[EM] "An impractical suggestion for redistricting" just got even less practical

Fri Nov 22 05:13:46 PST 2024

So, lately I've been implementing the hard capacitated k-means linear 
programming algorithm that I suggested could be used for redistricting.

I was surprised when my program would produce non-contiguous regions 
contrary to how I had earlier argued, but I think I understand why.

Suppose that we have a region with a high density point - say a city - 
somewhere near the center. Let district A surround the city and district 
B be close to it, but to the west (say). A is full, B would be full if 
it could assign the city to itself. But B is separated from the city by 
A, and B can't assign the area between itself and the city without going 
over capacity once the city is included. Then it might be the case that, 
though B could get around this by giving up more territory to A, the 
somewhat populous territory of B is far away from A; so it pays more to 
just create a discontinuity and assign the city to B directly.

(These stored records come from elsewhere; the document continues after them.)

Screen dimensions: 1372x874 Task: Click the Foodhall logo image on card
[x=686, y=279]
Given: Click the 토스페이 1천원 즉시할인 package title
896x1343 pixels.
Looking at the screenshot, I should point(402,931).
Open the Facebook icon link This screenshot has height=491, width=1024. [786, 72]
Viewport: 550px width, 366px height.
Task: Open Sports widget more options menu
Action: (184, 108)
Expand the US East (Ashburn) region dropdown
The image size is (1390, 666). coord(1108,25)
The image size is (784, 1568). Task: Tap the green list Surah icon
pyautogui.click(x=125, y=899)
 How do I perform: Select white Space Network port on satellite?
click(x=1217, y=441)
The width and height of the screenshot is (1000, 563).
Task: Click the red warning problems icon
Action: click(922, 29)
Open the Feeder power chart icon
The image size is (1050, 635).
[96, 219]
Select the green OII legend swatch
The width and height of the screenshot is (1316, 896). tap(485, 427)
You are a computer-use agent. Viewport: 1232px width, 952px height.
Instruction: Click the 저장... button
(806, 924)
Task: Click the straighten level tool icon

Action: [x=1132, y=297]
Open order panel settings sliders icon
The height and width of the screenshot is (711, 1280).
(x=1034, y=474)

This is kind of a bummer because I was hoping to find an unambiguous 
best contiguous/compact solution for any given center using only linear 
programming.

I think I can enforce districts to be connected by adding a constraint 
set of the type:
	for each district d:
		for each point a, and each neighboring point b further
		 away from d than a is:
			assign[d, a] >= assign[d, b]

But this could still create spindly non-convex regions or "Winston's 
hiccup" type artifacts.

The most straightforward way to enforce compactness is to use the 
definition of convexity:
	for all points a, b, c that form a line:
		for every district center d:
			assign[d, b] >= min(assign[d, a], assign[d, c])

but that can't be done with linear programming alone. Enforcing a 
greater than constraint against a minimum is only possible if the 
minimum term is in the objective function; and that would drive all 
assignments to 1/n.

Janáček suggests a pairwise way to check for compactness, by seeing if 
two points assigned to different districts could have their assignments 
swapped and both distances to the closest centers improved:
	for all points a, b:
		for all district centers d_1, d_2:
			if a is assigned to d_1 and b to d_2:
				dist(a, d_1) + dist(b, d_2) <= dist(a, d_2) + dist(b, d_1)

(https://www.tandfonline.com/doi/pdf/10.3846/1648-4142.2009.24.274-282)

But I don't think this can be expressed in linear terms either, when we 
don't know in advance what is going to be assigned to each district. And 
the number of constraints required would seem to be much too high for 
nonlinear (integer) programming to be feasible for reasonable point sizes.

So far, I've had some luck first solving a problem where population 
constraints aren't absolute, but instead the objective function gets a 
penalty for exceeding it; and then taking the best centers from 
repeatedly solving that problem and applying these to a problem with 
absolute population constraints.

I can give some examples later, once I've got rendering working, if any 
of you are interested. Elegant, though, it is not.

-km